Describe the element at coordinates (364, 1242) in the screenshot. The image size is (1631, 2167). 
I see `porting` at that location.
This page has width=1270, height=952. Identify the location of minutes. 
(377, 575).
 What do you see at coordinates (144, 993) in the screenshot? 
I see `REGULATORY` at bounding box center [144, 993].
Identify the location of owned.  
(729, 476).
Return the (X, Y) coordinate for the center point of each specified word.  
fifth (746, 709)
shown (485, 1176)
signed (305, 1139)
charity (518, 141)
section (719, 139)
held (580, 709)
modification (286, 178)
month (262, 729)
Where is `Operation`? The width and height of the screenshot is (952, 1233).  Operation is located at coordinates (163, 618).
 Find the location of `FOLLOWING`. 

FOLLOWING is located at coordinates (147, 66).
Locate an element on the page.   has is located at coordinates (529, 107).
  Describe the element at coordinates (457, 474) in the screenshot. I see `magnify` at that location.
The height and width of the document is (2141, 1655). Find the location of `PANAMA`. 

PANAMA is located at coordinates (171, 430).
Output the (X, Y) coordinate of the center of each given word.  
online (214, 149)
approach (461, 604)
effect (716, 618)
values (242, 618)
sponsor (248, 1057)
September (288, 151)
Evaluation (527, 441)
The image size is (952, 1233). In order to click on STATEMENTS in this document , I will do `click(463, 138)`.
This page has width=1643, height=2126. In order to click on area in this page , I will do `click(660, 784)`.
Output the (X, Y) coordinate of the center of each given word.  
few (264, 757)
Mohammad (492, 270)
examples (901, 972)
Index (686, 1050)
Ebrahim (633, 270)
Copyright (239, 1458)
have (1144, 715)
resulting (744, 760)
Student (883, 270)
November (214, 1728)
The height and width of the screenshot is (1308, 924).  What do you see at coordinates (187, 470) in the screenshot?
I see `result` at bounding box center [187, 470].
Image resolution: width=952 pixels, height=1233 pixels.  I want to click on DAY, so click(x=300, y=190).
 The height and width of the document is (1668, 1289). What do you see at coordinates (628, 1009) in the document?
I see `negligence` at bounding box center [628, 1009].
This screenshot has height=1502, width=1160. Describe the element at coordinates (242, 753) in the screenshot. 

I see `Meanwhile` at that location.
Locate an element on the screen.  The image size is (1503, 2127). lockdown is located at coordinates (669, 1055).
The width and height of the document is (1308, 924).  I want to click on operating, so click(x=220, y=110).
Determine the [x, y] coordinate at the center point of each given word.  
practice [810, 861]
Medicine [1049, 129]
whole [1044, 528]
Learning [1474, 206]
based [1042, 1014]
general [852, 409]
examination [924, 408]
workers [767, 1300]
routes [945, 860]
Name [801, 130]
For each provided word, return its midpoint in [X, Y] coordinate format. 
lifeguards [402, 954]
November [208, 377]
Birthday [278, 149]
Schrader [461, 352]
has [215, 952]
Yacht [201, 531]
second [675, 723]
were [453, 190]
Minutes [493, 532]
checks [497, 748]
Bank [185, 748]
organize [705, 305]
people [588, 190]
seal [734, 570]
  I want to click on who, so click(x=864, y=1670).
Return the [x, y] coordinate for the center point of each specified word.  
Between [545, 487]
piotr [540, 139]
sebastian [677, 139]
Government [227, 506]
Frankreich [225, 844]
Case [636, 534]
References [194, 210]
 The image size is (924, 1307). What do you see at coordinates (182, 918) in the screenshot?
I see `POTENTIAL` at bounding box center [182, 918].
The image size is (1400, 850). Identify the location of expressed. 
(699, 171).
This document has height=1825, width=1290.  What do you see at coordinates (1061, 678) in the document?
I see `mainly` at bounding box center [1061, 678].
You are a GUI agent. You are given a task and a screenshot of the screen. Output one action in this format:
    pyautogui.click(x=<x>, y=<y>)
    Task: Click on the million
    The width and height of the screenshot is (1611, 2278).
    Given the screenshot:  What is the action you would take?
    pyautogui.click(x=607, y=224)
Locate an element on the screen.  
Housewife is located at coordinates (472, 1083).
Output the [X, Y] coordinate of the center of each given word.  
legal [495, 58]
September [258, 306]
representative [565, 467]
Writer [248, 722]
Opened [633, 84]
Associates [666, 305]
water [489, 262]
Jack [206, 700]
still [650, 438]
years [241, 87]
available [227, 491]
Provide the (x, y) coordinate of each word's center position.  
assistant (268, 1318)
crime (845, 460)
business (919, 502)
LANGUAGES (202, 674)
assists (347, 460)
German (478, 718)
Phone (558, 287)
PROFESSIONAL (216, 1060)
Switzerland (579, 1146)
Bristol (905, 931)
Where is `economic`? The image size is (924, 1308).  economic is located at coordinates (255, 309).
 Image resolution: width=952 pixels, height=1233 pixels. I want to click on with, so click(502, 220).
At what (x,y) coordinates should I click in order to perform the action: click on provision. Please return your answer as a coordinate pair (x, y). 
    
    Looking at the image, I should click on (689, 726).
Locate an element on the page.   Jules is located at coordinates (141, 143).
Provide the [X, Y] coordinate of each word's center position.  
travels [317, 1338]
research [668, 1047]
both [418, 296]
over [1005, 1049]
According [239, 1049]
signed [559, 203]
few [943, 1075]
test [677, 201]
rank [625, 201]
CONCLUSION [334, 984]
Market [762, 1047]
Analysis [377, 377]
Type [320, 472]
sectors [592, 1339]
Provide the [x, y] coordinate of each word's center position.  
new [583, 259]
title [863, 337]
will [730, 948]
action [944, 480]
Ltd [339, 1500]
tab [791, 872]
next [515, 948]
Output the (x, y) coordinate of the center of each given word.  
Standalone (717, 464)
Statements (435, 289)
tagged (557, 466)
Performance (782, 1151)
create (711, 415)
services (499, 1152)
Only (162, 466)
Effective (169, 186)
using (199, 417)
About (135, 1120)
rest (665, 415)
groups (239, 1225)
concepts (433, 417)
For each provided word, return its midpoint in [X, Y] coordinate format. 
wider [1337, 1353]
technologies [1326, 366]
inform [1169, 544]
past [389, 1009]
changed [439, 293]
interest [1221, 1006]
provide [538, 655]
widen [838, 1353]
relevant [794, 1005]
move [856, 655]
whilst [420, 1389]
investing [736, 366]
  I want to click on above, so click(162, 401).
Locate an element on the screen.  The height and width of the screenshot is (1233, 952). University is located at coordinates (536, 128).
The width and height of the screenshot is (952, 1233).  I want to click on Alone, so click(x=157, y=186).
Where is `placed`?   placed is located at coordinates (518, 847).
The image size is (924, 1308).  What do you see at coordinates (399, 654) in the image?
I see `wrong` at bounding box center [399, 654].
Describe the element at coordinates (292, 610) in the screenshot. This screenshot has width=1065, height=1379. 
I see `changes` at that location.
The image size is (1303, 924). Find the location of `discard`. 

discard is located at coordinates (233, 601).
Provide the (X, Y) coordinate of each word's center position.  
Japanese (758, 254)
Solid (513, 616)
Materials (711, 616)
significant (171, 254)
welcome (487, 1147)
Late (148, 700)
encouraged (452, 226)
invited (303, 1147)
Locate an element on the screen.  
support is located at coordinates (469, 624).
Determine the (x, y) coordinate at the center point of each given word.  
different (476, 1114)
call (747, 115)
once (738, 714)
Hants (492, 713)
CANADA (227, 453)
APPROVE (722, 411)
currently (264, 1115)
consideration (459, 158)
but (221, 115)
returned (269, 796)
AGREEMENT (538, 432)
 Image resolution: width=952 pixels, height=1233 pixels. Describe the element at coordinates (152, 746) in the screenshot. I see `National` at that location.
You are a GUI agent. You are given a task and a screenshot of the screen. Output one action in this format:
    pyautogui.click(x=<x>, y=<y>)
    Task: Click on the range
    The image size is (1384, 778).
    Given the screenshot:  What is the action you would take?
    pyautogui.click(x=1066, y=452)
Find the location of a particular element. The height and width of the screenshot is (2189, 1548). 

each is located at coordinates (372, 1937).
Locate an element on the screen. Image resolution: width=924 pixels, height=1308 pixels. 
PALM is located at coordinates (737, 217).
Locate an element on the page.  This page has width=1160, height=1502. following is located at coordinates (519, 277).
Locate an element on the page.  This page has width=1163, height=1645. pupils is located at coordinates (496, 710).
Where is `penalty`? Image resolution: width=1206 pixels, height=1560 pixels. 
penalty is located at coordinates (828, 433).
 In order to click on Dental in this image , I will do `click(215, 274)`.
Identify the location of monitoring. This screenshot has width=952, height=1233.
--------------------
From the first line through the line containing "Describe the element at coordinates (457, 474)", repeat the lines with "Identify the location of" switched to "Find the position of" and nothing else changed.

Describe the element at coordinates (364, 1242) in the screenshot. The image size is (1631, 2167). 
I see `porting` at that location.
This page has width=1270, height=952. Find the position of minutes. 
(377, 575).
 What do you see at coordinates (144, 993) in the screenshot? 
I see `REGULATORY` at bounding box center [144, 993].
Find the position of owned.  
(729, 476).
Return the (X, Y) coordinate for the center point of each specified word.  
fifth (746, 709)
shown (485, 1176)
signed (305, 1139)
charity (518, 141)
section (719, 139)
held (580, 709)
modification (286, 178)
month (262, 729)
Where is `Operation`? The width and height of the screenshot is (952, 1233).  Operation is located at coordinates (163, 618).
 Find the location of `FOLLOWING`. 

FOLLOWING is located at coordinates (147, 66).
Locate an element on the page.   has is located at coordinates (529, 107).
  Describe the element at coordinates (457, 474) in the screenshot. I see `magnify` at that location.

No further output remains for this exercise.